◆ What to work on
Find the line with "Click the HandlerAdapter". Repeat it and each line after it, exactly, down to the end of the records below.

Pixel coordinate grounding data:
=== Section Start ===

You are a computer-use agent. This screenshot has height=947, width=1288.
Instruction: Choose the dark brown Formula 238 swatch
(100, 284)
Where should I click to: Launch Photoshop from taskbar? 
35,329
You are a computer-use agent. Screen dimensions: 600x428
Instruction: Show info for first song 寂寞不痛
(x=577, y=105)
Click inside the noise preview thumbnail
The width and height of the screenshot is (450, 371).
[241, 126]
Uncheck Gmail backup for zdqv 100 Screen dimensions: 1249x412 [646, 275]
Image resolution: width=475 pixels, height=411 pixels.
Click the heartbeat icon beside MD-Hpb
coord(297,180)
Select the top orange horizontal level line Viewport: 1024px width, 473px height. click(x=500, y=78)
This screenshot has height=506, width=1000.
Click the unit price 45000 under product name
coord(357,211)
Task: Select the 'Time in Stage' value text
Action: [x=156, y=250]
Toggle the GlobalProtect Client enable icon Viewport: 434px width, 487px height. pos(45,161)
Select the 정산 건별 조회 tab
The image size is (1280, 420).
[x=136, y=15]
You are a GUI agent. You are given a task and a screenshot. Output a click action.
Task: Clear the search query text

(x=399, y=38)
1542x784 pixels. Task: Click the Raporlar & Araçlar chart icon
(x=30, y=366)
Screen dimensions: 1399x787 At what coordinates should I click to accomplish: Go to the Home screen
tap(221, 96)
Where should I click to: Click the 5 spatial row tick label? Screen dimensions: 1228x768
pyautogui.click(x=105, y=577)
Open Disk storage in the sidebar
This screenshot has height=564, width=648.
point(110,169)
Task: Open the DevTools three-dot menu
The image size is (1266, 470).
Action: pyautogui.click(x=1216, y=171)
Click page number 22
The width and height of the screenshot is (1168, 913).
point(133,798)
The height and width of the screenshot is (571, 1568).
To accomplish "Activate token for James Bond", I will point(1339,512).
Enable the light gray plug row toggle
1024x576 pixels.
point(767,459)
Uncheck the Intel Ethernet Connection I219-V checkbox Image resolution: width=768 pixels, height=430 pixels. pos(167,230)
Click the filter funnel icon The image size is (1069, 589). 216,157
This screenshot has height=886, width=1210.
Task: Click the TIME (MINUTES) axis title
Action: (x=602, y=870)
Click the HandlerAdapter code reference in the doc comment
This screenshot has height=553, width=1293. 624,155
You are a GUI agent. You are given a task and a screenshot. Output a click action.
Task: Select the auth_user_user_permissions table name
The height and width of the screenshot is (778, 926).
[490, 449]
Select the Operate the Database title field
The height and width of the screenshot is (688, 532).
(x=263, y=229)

=== Section End ===

◆ Answer to this problem
Click the HandlerAdapter code reference in the doc comment
This screenshot has height=553, width=1293. 624,155
You are a GUI agent. You are given a task and a screenshot. Output a click action.
Task: Select the auth_user_user_permissions table name
The height and width of the screenshot is (778, 926).
[490, 449]
Select the Operate the Database title field
The height and width of the screenshot is (688, 532).
(x=263, y=229)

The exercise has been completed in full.